Questions may be asked at a broader level. What ramifications might this crisis in American capitalism have on claims to competing models on how people -- countries, markets and society -- organise themselves?

There will be those suspicious of the efficacy of the laissez-faire free-market system retreating from tentative steps they might have taken down that path, premised on the success of America.

Others antagonistic towards the Bush administration's unilateralism would view the market failure with all the schadenfreude they can imagine.

Yet others might contemplate the prospect of a reassessment of individual positions, the way the US-led invasion of Iraq changed the "end of history" conviction of political scientist Francis Fukuyama of the end point of liberal democracy.

There is no question among those who spoke to the New Sunday Times that the financial crisis would trigger widespread reappraisal of how the free market works.

But the system is not broken, they insist. Market economist Saul Eslake would not "throw the baby out with the bath water".

Eslake, chief economist of ANZ bank, offers the robustness of the Australian economy as evidence that one cannot tar free-market economics with the same brush.

"Market forces are still the best means of determining what gets produced, how, by whom, at what price and for sale to whom," he says.

The problem on Wall Street had been that screen jockeys had got away for too long with talking up paper money than they were in minding companies that made solid goods.

Eslake is in good company with McKeon and academic Ian Ramsay in his view that what's needed is transparency and more vigilant regulation.

"What we don't need is more regulation," says McKeon, executive chairman of the Melbourne office of Australia's most successful homegrown investment bank, the Macquarie Group.

Still, Ramsay, professor in governance at the University of Melbourne, is in no doubt the crisis has done damage to the argument for less government in all spheres.

There will be a rethinking of the boundaries between politics and economics in the way the International Monetary Fund and the World Bank are viewed, compared with attitudes towards these institutions in the time of the 1987 Asian financial crisis.

At a practical level, economic failure of the magnitude in the US does the world's poor no good.
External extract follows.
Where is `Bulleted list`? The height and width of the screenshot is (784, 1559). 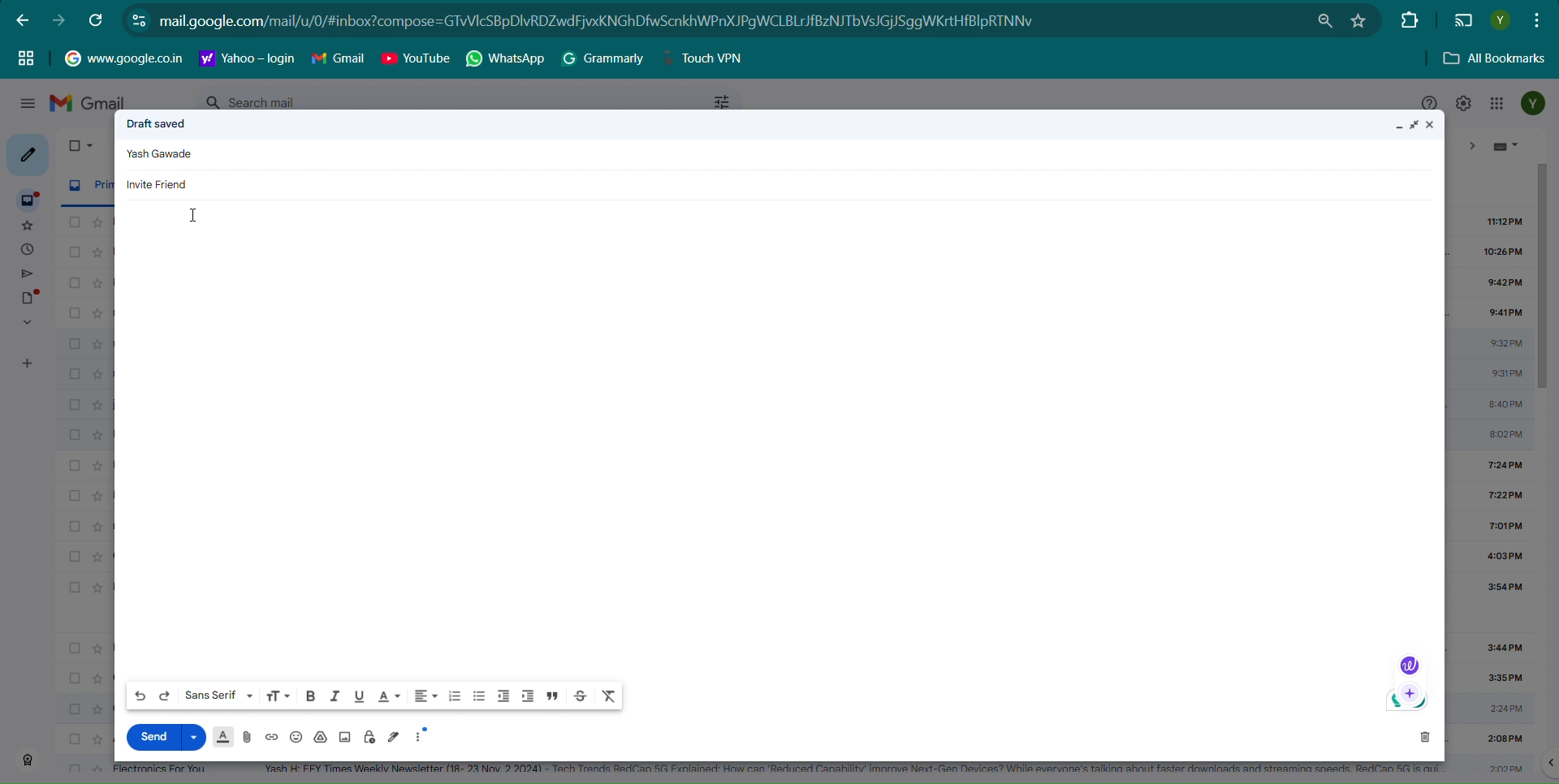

To the extent Americans are living off money borrowed from the world, funds drawn to repair its economy would be money diverted from development aid.

On the other hand, the political will to extend aid might multiply, Ramsay echoes McKeon.

Aid activist Tim Costello sees parallels in Roosevelt's New Deal (http://tinyurl.com/4cwrc) in the Great Depression of the 1930s.

"(President Franklin) Roosevelt reasserted social values more than profit," Costello told the New Sunday Times, taking a break from his meetings in New York.

Essentially, what the MDG are about is akin to Roosevelt's New Deal. "What we need is New Deal leadership," says Costello, chief executive of World Vision.

Back in Melbourne, Costello's office is gearing up for the MDG Make Poverty History campaign to Stand Up & Take Action, set for Oct 17-19.

At the grand cathedral of St Paul, Archbishop Dr Philip Freier on Thursday led Anglicans, Australia's second-largest Christian group, in lunchtime prayers for the MDG.

McKeon, noted advocate for corporate social responsibility, is working on a summit of Australian business as chairman of Business for Millennium Development (http://b4md.com.au/) set for Oct 24.

The hope is that out of the ashes of Wall Street, the social ideals of the New Deal will rise above the unfettered markets of profit.